La Commission a adressé un avis motivé le 27 septembre à l’Espagne, car elle oblige les entreprises de manutention de marchandises dans plusieurs ports espagnols à participer financièrement au capital d’entreprises privées gérant les équipes de travailleurs portuaires. De plus, l’Espagne ne leur permet pas de recourir au marché pour recruter leur personnel, sauf si la main-d’œuvre proposée par ces entreprises privées n’est pas appropriée ou suffisante. Les manutentionnaires des autres États membres qui souhaitent s’établir en Espagne pourraient être « dissuadés » de le faire en raison des obstacles que cette disposition crée sur le marché des services de manutention de marchandises. Cet avis motivé constitue la deuxième étape de la procédure d’infraction. Si l’Espagne ne répond pas de manière satisfaisante dans les deux prochains mois, la Commission pourra saisir la Cour de justice de l’UE.
Rappel du droit européen
Les dispositions du traité relatives à la liberté d’établissement s’appliquent pleinement aux activités des entités chargées de recruter les dockers, appelées « pools ».
L’Union européenne « exige » la suppression des obstacles à la liberté d’établissement. En particulier, le traité s’oppose à toute mesure nationale susceptible d’entraver ou de rendre moins intéressant l’exercice de la liberté d’établissement garantie par le traité, même si cette mesure n’introduit pas de discrimination sur la base de la nationalité. Dès lors, si les pools dispensent « souvent » une formation de bonne qualité aux travailleurs et constituent un outil efficace pour les employeurs, elles ne doivent pas servir à empêcher des personnes ou des entreprises possédant les qualifications nécessaires d’assurer des services de manutention des cargaisons, ni imposer aux employeurs du personnel dont ils n’ont pas besoin.
Closed shop et protectionnisme
La Commission rappelle que le décret-loi royal no 2/2011 du 5 septembre 2011 impose que des entreprises privées qui recrutent des dockers et les mettent à la disposition des manutentionnaires, dénommées Sagep (Sociedad Anónima de Gestión de Estibadores Portuarios – société anonyme de gestion de dockers), soient constituées dans les « ports d’intérêt général ».
Ces ports sont notamment Barcelone, Algésiras, Valence et Bilbao. Le même décret contraint toutes les compagnies souhaitant assurer des services de manutention de s’inscrire auprès d’une Sagep et de participer à son capital.
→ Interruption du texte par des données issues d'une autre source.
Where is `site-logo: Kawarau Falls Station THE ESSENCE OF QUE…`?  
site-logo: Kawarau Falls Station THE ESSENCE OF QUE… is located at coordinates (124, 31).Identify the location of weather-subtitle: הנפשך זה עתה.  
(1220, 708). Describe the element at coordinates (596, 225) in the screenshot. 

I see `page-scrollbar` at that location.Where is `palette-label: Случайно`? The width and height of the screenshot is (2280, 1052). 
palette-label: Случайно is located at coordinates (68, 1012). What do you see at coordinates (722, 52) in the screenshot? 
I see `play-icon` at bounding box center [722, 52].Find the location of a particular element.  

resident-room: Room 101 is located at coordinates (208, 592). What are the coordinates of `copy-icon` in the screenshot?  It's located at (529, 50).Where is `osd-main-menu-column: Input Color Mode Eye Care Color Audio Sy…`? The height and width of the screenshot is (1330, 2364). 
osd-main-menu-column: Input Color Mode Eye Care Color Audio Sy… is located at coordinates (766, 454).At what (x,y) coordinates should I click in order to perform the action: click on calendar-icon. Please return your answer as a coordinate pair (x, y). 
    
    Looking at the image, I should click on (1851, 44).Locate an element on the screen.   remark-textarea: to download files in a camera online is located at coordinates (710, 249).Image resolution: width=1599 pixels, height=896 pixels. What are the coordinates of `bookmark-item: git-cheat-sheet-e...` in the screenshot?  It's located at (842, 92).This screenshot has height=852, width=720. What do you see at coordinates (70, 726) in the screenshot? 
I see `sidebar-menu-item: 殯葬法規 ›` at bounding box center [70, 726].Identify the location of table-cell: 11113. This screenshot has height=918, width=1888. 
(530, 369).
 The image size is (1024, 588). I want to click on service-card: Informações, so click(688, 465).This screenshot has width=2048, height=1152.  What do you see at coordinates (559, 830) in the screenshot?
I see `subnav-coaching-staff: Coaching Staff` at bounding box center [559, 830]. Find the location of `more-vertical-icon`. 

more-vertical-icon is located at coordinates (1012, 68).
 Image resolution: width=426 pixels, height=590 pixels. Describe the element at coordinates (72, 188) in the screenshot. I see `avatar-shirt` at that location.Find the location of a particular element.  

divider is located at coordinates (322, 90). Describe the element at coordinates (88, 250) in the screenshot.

Les manutentionnaires ne peuvent être exemptés de cette obligation que dans quelques rares cas et si ils fournissent exclusivement des services qui leur sont destinés. De plus, que l’entreprise soit membre ou non d’une Sagep, elle doit avoir recours aux travailleurs recrutés et mis à sa disposition par celle-ci. Il n’y a que si les dockers proposés par la Sagep ne conviennent pas ou ne sont pas en nombre suffisant que les entreprises peuvent recruter des travailleurs sur le marché mais uniquement pour une période de travail.
Selon la Commission, il existe d’autres instruments visant à garantir la formation des dockers et à améliorer leurs compétences, qui permettent d’atteindre l’objectif allégué de protection des travailleurs portuaires et qui ne sont pas en contradiction avec la liberté d’établissement et sont donc plus en accord avec cet objectif. De la même manière, des mesures en faveur de la mobilité des travailleurs entre les ports d’un même pays ou par-delà les frontières, ainsi que des dispositions de travail flexibles, peuvent avoir une incidence positive sur le travail dans les ports.
En vertu du droit espagnol, les manutentionnaires qui souhaitent s’établir dans un port espagnol d’intérêt général sont obligés de rassembler suffisamment de ressources financières pour participer à une Sagep et engager des travailleurs de la Sagep dans des conditions qu’elles ne maîtrisent pas. Par conséquent, les structures d’emploi et les politiques de recrutement de ces entreprises sont modifiées malgré elles. Ces changements peuvent entraîner de « sérieuses perturbations pour ces entreprises et avoir des conséquences financières significatives ». Les manutentionnaires pourraient dès lors être dissuadés de s’établir dans ces ports espagnols.